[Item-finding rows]
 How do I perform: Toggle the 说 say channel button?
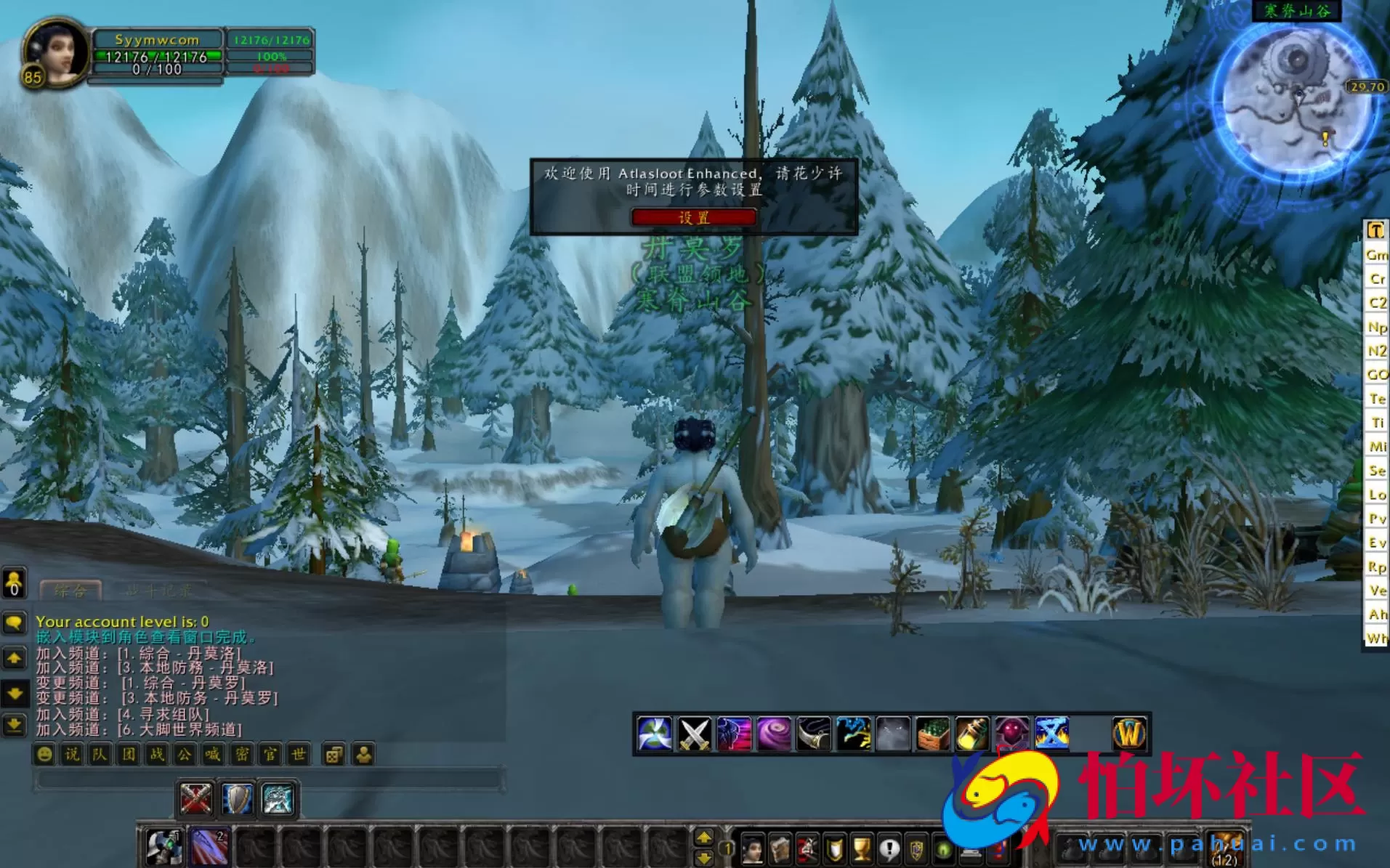73,755
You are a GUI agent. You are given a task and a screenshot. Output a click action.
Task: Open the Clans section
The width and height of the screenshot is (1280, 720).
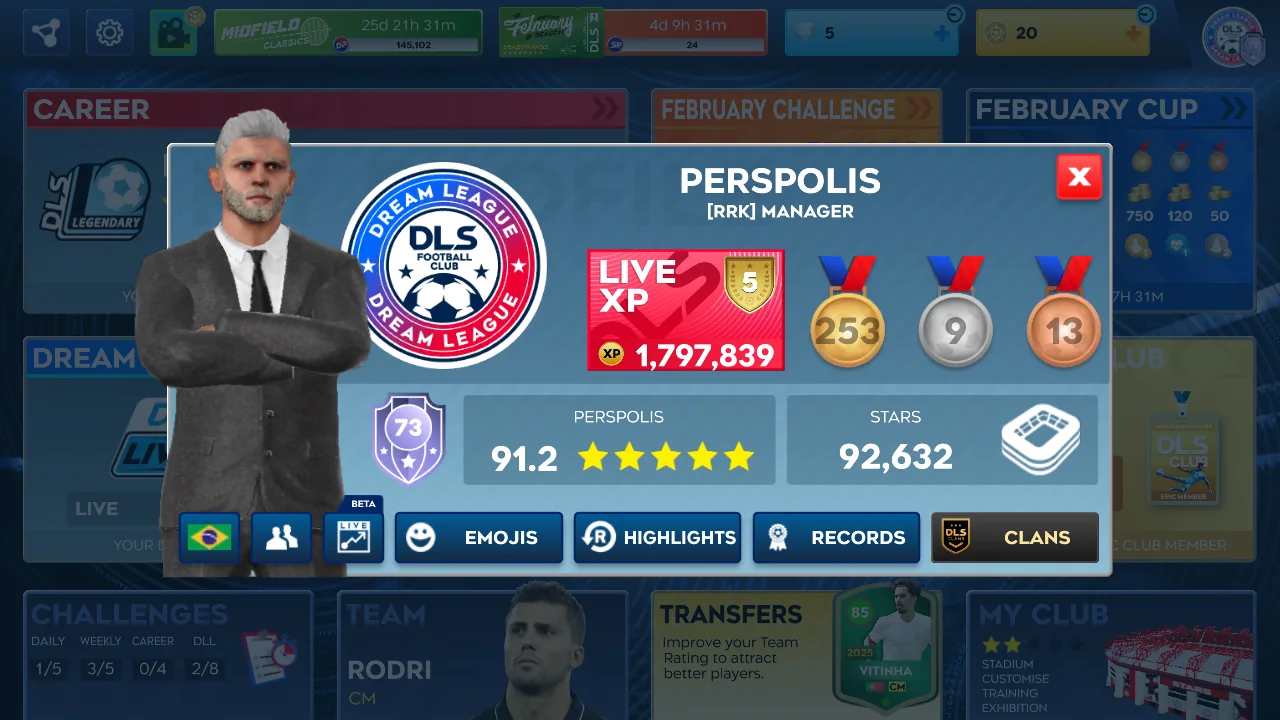[1014, 538]
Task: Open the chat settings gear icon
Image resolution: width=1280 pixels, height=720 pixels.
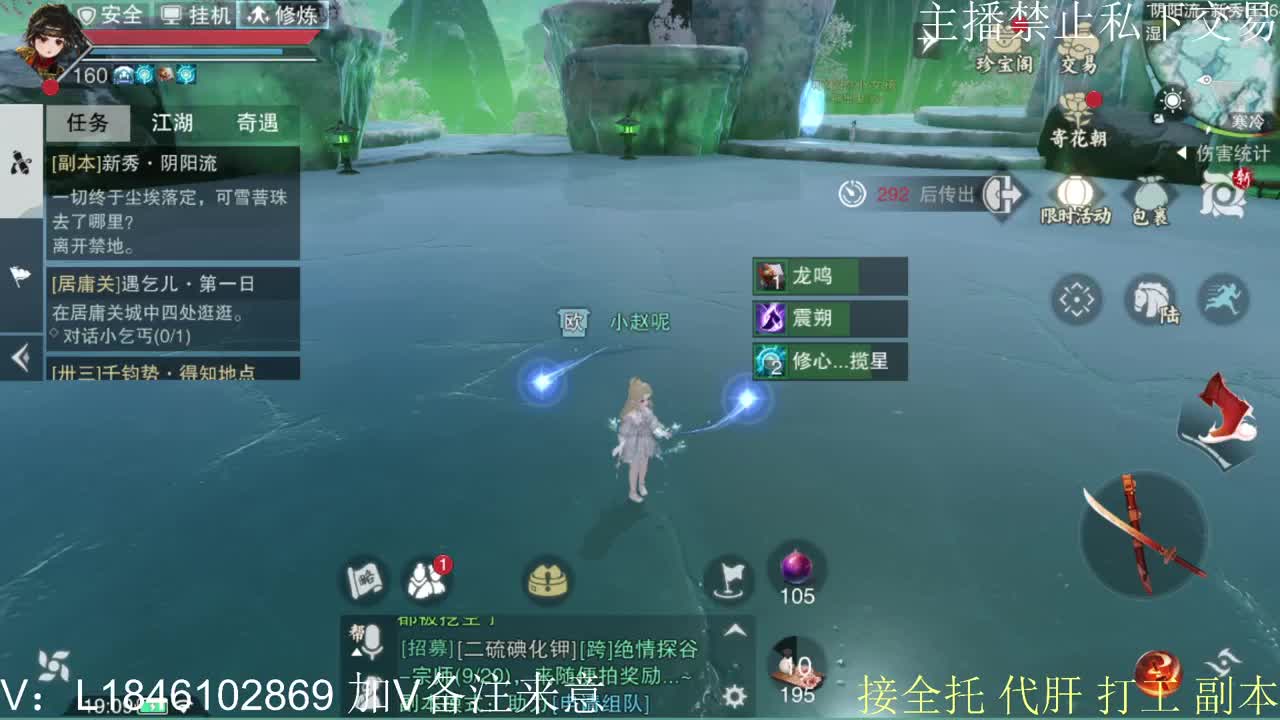Action: pyautogui.click(x=737, y=693)
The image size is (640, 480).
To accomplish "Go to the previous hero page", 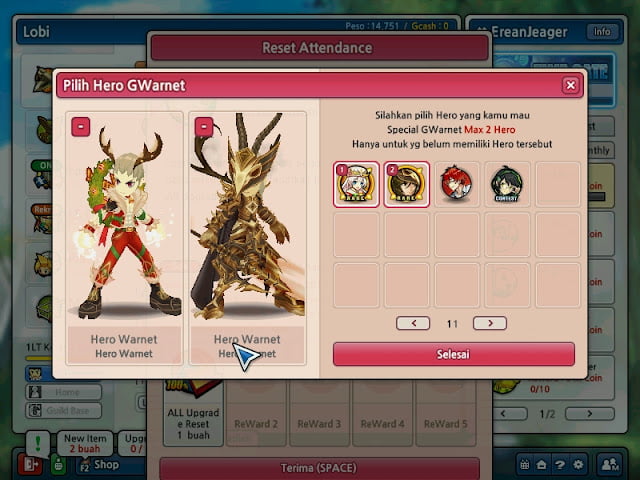I will point(413,323).
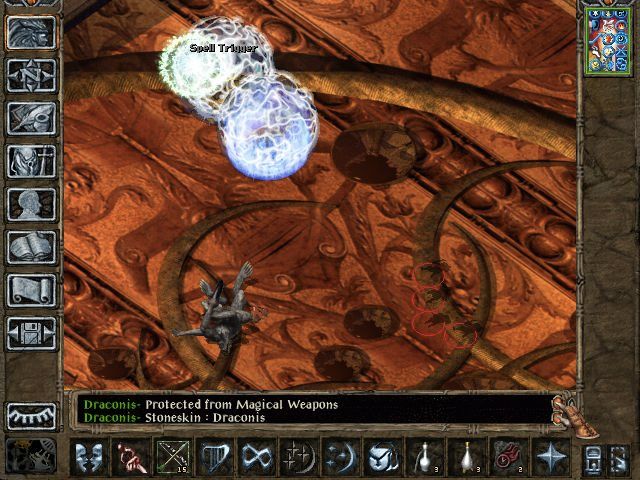Use the first white potion flask slot
The width and height of the screenshot is (640, 480).
[424, 459]
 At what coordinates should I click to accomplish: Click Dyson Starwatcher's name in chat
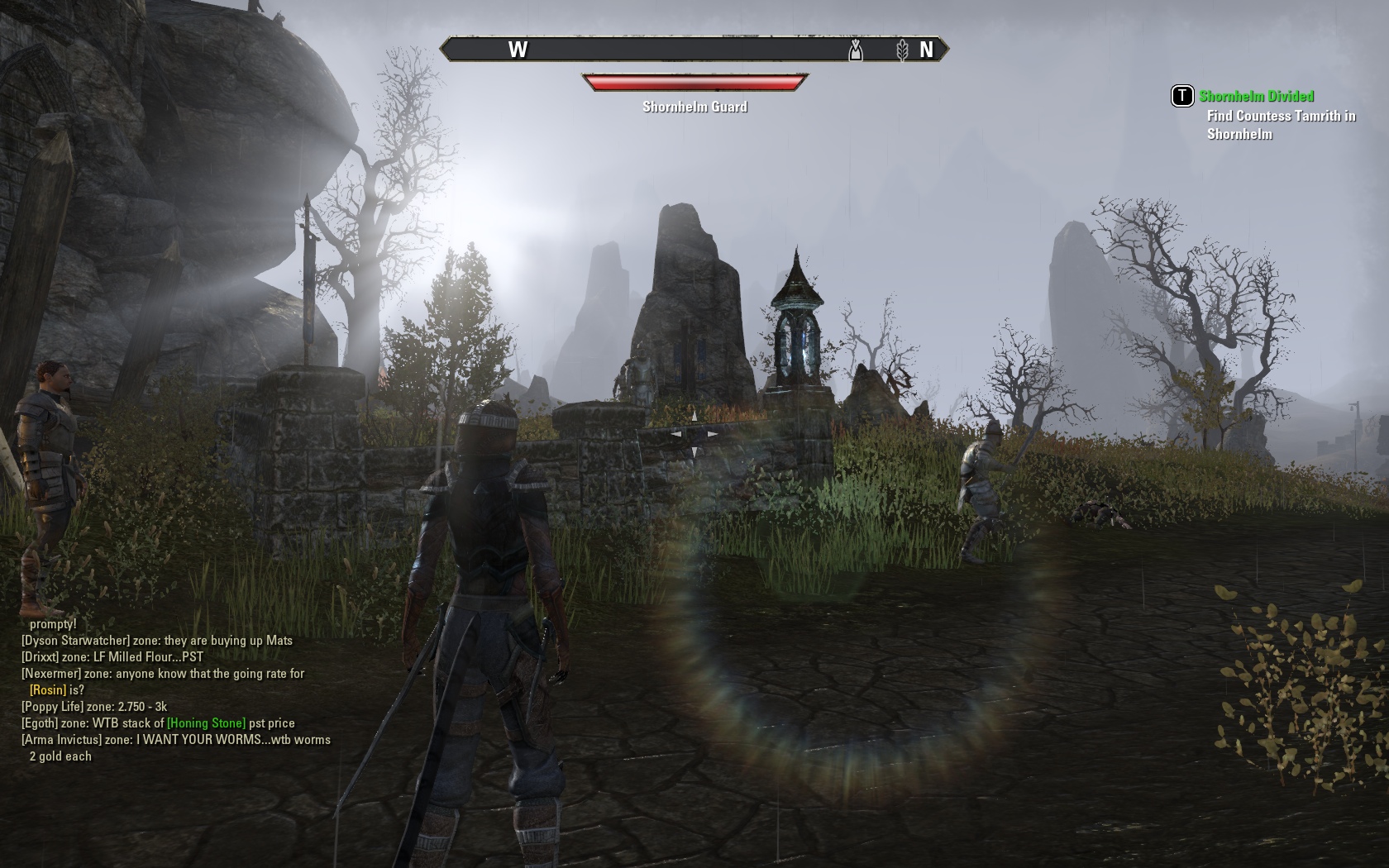click(x=76, y=641)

What is expected: Starting at the row that contains "At what coordinates" and continuing through the end of the rows, give those lines again with "name" replaced by "portrait" and everything else left unchanged. Leave the pictures out.

Output:
 At what coordinates should I click to accomplish: Click Dyson Starwatcher's portrait in chat
click(x=76, y=641)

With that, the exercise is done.